Excerpted records:
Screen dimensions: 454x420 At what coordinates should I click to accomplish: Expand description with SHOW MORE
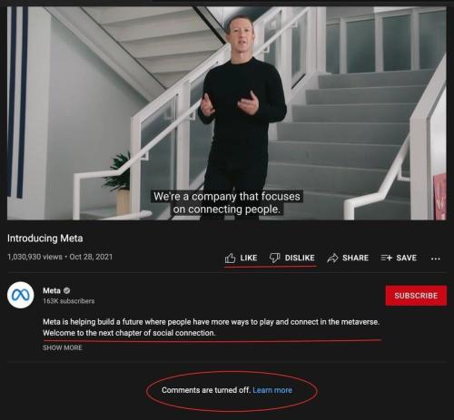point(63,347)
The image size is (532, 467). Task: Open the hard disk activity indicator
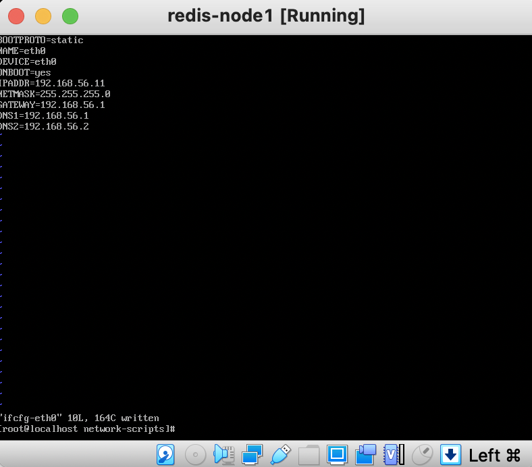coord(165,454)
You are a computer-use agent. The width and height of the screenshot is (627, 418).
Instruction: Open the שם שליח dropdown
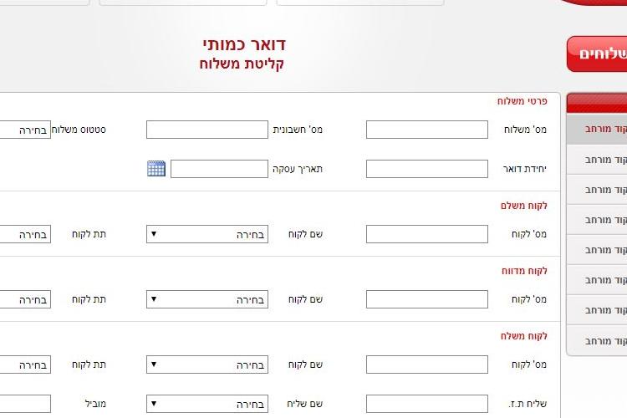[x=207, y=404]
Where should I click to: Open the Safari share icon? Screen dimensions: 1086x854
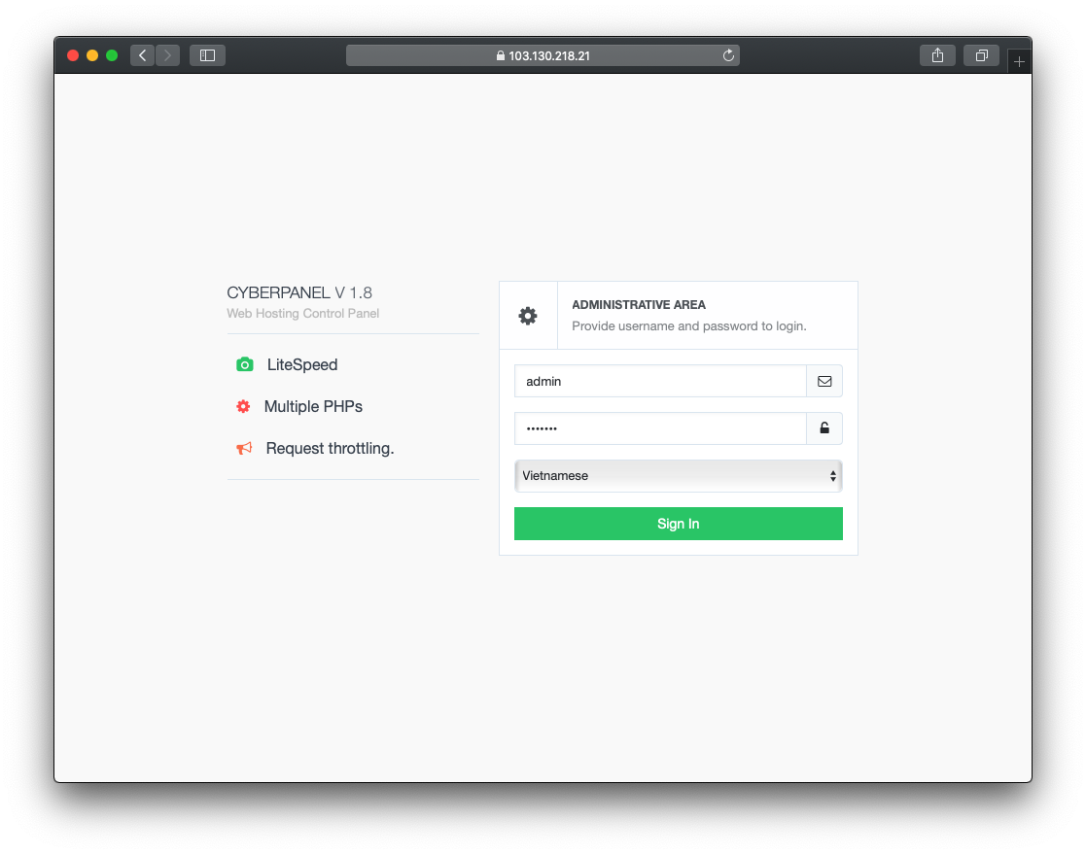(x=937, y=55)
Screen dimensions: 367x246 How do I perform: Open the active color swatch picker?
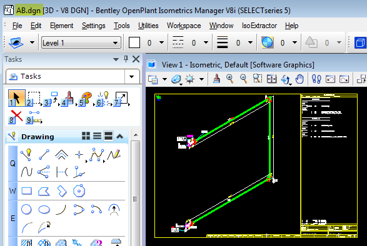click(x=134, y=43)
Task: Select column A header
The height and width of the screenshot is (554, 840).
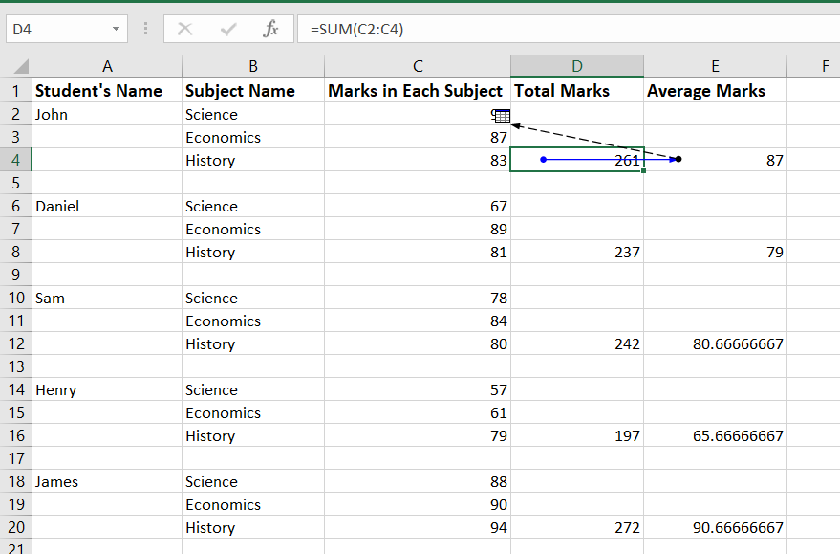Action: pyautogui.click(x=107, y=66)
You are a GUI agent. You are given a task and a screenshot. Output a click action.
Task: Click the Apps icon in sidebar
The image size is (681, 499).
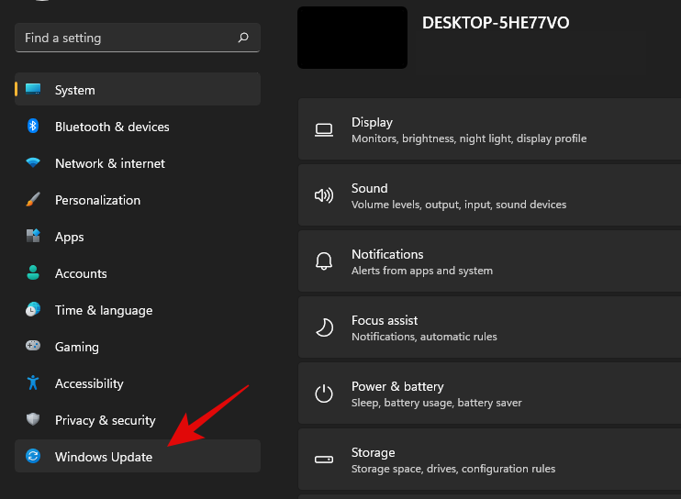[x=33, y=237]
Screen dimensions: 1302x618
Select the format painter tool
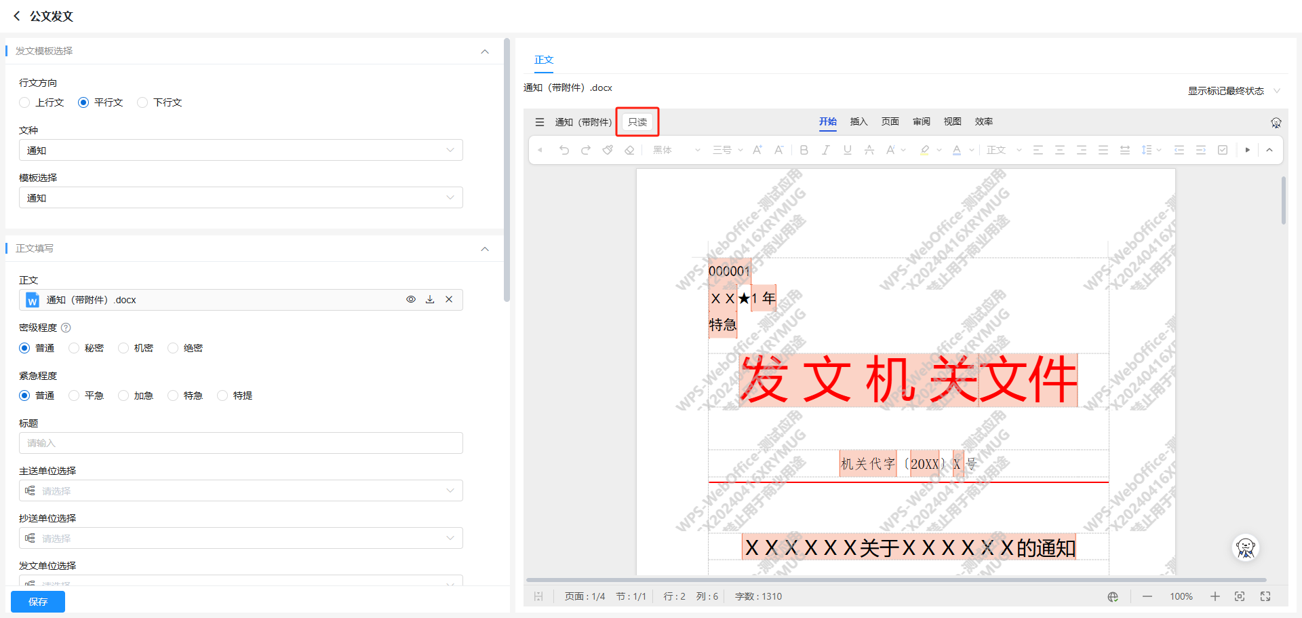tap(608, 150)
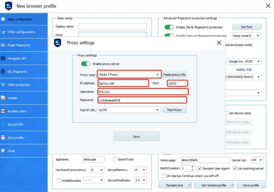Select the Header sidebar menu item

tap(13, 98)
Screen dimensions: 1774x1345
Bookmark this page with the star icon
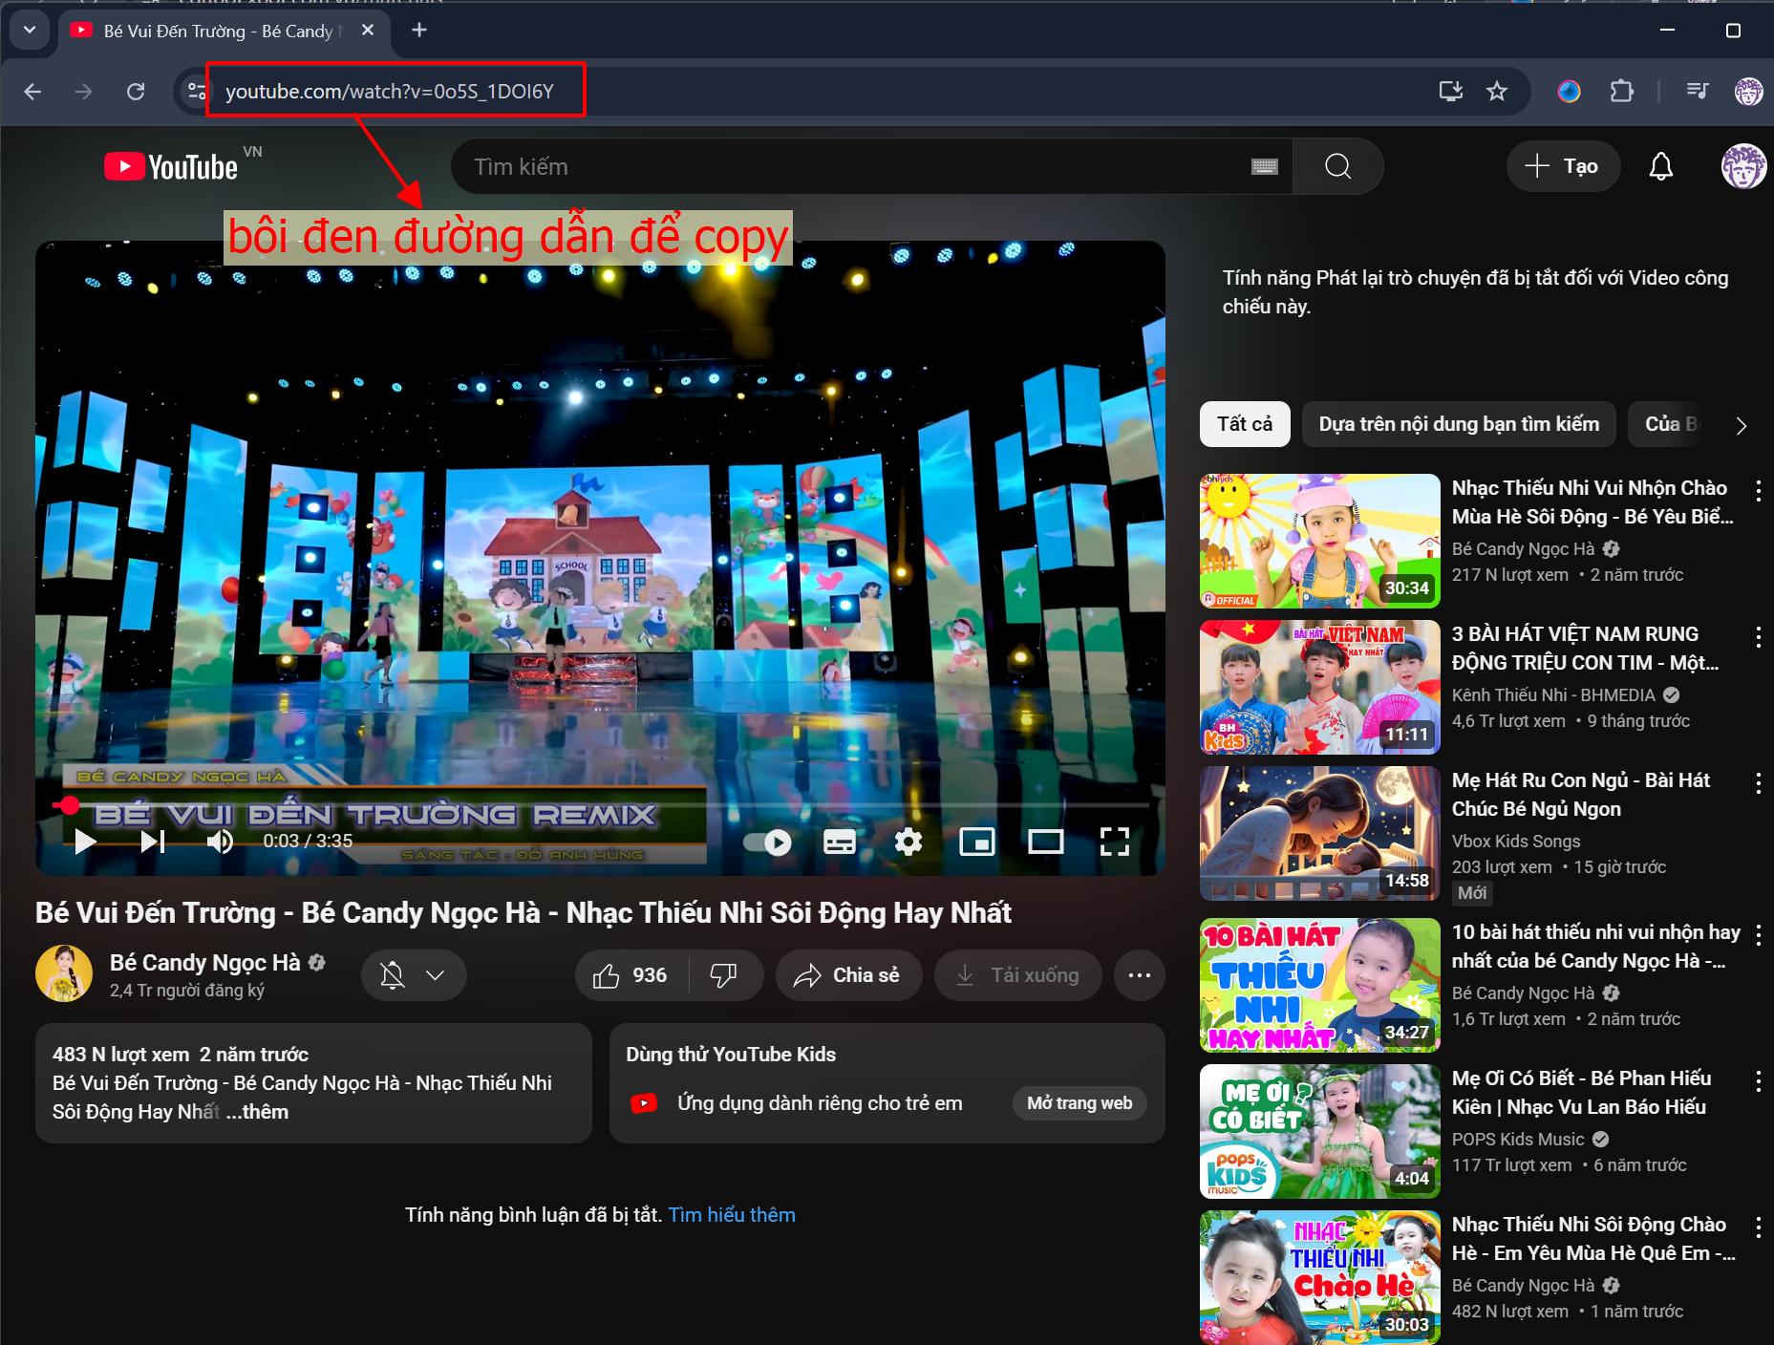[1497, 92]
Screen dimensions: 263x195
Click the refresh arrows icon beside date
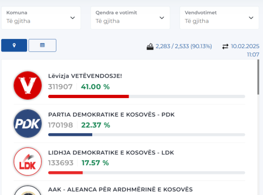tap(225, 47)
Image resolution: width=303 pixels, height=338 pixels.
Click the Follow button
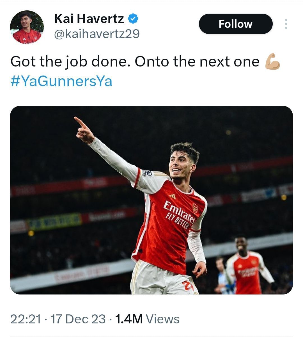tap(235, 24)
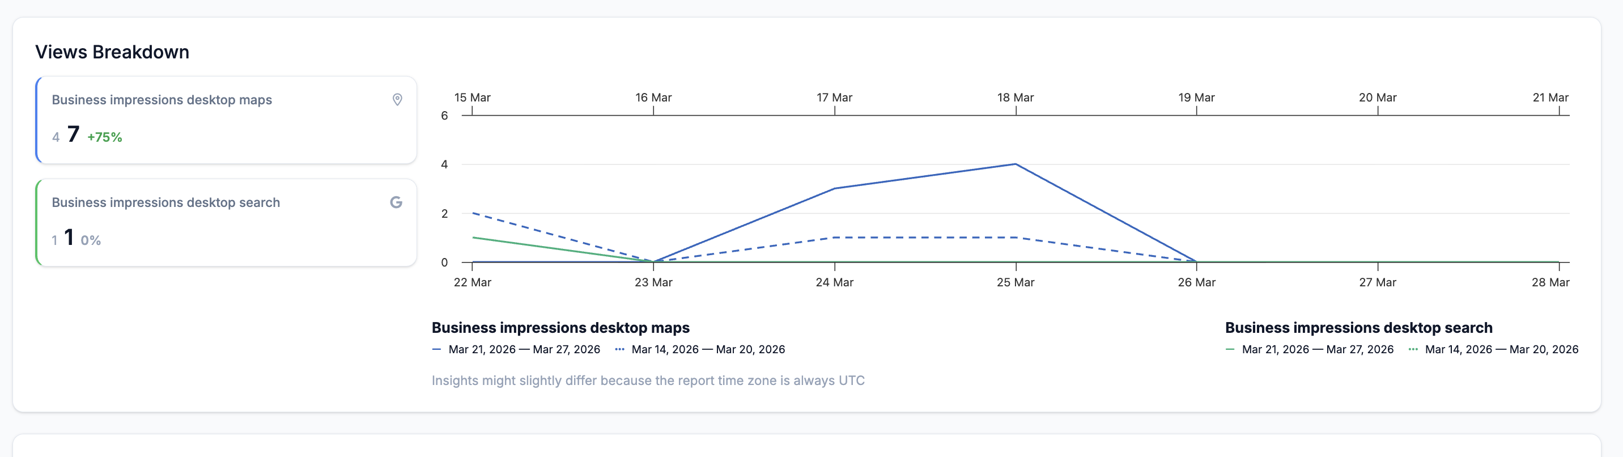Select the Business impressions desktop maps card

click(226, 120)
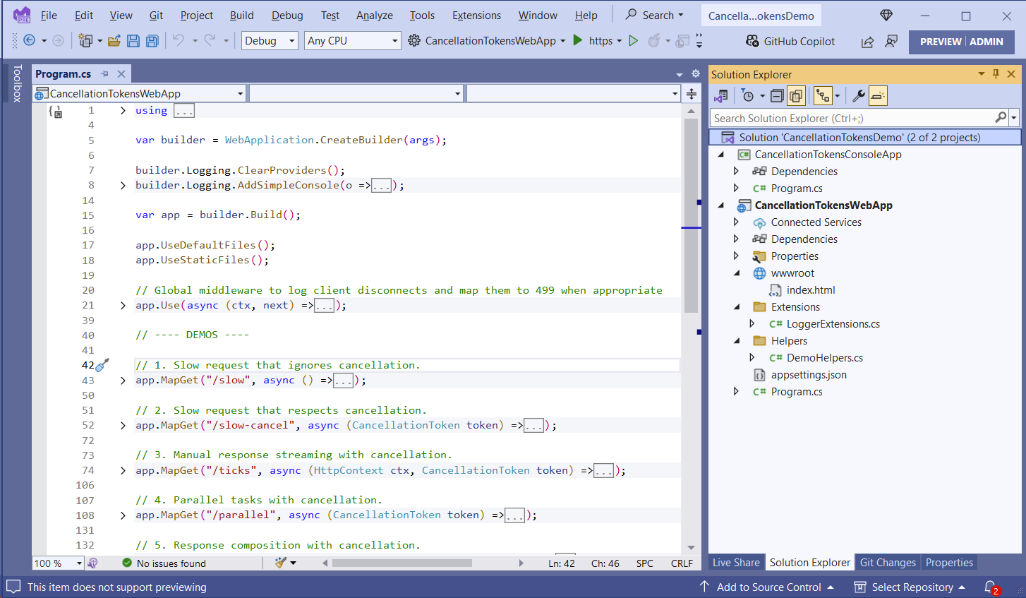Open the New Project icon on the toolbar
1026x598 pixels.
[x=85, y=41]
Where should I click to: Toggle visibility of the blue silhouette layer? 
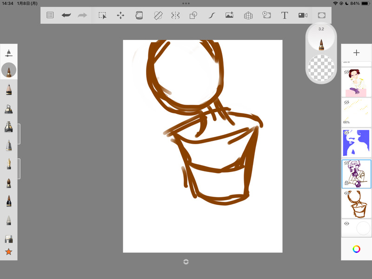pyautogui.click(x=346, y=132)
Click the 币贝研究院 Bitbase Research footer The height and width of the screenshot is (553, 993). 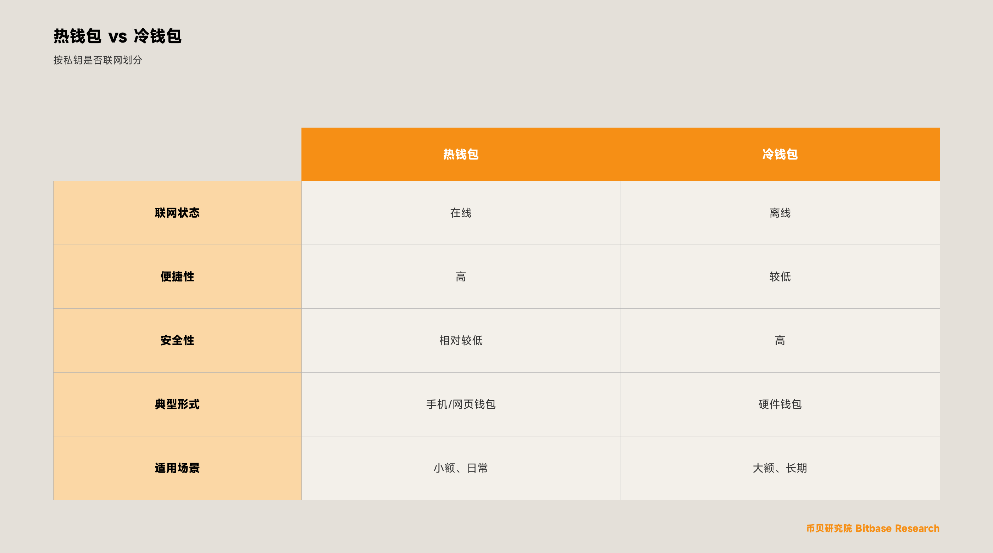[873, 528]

Task objective:
In the records above, find the lines holding "agent". Copy each one.

Exercise result:
You are a computer-use agent. The width and height of the screenshot is (627, 418).
You are a GUI agent. You are given a task and a screenshot. Output a click action.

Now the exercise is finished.